#### Aim of the task
Swap "Date" for "Time" in the lines from the line containing "Click the green 131.51 price level tag" through the line containing "point(60,200)", and return only those lines with everything else left as is.

[BEGIN Material for this exercise]

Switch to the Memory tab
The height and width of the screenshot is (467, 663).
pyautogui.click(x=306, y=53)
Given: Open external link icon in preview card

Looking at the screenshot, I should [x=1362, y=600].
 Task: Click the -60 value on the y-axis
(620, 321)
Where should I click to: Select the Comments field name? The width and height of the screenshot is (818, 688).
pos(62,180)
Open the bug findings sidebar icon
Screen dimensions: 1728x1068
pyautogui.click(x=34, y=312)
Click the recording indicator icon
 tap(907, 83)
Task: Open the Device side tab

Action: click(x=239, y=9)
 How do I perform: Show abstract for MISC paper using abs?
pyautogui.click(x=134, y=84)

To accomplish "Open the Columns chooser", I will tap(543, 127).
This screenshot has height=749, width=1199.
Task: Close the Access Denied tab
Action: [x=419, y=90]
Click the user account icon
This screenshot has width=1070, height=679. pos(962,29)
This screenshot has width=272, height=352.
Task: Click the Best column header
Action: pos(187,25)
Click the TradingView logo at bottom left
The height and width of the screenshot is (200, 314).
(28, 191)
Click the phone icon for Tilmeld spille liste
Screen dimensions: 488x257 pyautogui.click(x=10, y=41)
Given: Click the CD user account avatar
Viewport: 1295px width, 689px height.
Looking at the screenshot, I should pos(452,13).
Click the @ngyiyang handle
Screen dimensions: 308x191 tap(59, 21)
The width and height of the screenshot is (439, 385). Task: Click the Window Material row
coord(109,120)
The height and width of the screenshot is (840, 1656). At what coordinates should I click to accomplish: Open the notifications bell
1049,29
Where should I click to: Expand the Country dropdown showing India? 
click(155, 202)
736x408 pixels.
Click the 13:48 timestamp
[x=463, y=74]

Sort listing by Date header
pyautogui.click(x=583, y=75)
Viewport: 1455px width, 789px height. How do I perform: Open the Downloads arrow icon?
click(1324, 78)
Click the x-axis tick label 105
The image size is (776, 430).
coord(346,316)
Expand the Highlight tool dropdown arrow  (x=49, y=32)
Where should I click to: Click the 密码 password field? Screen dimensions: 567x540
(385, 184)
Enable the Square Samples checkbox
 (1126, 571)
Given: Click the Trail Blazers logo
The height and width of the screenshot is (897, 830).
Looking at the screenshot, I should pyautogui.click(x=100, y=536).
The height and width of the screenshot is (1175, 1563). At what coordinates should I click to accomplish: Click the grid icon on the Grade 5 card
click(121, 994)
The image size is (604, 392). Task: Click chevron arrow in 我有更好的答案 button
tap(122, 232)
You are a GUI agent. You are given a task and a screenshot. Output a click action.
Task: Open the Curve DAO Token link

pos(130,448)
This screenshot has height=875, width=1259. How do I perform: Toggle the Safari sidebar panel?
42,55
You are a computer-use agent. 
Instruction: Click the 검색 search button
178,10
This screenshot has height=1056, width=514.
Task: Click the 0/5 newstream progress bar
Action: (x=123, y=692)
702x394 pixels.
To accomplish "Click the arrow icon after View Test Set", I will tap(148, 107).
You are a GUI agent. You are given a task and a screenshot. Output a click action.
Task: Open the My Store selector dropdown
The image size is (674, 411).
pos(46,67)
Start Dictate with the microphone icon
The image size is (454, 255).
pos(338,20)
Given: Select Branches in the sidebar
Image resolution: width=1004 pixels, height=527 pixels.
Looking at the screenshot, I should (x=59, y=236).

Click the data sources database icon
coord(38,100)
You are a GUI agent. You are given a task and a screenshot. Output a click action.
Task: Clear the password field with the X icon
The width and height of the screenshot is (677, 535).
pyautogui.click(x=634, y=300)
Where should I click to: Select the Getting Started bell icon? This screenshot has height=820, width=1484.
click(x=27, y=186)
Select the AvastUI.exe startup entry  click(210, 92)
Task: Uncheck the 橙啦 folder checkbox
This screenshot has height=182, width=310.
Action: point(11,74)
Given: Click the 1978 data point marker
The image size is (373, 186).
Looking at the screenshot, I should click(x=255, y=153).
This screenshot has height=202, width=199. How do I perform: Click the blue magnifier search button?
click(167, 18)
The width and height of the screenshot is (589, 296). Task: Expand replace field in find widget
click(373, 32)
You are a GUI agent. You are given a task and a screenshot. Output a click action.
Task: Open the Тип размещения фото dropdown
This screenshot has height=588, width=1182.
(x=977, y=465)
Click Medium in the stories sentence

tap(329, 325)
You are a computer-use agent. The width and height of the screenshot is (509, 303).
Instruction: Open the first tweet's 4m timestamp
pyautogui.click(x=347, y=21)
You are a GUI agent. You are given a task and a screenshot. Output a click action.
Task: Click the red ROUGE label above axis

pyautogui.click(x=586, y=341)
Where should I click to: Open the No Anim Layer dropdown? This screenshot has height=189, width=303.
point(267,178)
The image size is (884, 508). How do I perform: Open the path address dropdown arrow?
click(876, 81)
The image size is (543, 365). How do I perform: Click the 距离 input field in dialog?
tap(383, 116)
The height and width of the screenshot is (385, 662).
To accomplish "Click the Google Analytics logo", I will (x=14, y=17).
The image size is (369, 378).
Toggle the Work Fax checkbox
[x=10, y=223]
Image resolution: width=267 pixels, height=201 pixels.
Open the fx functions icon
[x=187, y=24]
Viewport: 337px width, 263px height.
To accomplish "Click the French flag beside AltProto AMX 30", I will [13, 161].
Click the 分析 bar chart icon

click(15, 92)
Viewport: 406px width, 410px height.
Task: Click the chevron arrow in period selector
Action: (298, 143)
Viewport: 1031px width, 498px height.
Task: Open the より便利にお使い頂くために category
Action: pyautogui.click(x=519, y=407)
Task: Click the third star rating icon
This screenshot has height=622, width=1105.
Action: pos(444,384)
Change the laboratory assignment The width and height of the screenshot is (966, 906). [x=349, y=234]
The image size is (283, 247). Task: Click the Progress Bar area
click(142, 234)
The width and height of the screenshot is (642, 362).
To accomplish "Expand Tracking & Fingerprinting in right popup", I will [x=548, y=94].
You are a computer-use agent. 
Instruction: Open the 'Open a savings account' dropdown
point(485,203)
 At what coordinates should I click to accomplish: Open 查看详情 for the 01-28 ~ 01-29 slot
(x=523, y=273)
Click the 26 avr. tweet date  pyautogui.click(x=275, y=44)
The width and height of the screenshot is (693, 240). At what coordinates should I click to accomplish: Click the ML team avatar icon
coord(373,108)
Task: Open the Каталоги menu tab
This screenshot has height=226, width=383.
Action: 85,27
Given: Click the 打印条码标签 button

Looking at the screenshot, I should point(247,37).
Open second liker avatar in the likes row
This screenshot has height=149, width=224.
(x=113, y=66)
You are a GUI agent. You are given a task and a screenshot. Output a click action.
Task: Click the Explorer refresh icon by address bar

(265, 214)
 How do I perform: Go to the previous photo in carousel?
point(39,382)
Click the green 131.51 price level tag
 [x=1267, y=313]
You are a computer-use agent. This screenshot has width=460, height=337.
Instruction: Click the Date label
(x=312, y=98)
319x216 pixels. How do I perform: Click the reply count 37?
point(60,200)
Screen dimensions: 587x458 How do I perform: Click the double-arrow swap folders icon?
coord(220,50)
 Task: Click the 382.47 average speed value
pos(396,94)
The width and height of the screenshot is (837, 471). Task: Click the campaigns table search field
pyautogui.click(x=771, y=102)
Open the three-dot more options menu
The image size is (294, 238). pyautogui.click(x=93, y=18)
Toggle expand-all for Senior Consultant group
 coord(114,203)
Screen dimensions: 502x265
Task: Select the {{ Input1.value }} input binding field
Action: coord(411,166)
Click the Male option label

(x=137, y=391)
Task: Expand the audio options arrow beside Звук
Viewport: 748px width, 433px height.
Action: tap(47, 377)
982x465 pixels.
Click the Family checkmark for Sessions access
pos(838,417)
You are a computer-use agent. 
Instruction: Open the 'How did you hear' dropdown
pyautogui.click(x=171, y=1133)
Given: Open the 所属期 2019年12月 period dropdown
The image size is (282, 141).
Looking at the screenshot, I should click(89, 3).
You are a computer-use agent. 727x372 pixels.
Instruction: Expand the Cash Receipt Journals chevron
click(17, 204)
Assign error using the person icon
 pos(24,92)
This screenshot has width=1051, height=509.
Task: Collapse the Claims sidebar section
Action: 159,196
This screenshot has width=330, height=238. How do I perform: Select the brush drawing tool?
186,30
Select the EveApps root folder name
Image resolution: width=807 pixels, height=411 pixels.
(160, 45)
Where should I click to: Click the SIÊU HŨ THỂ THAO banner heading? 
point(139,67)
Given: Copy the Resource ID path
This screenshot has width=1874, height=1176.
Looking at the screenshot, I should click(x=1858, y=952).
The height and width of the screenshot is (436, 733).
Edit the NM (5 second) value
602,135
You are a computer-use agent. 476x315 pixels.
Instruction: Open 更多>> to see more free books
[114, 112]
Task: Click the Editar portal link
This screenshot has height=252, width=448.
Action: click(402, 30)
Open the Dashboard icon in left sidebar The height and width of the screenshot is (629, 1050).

[END Material for this exercise]

#### In response
Click the green 131.51 price level tag
 [x=1267, y=313]
You are a computer-use agent. This screenshot has width=460, height=337.
Instruction: Click the Time label
(x=312, y=98)
319x216 pixels. How do I perform: Click the reply count 37?
point(60,200)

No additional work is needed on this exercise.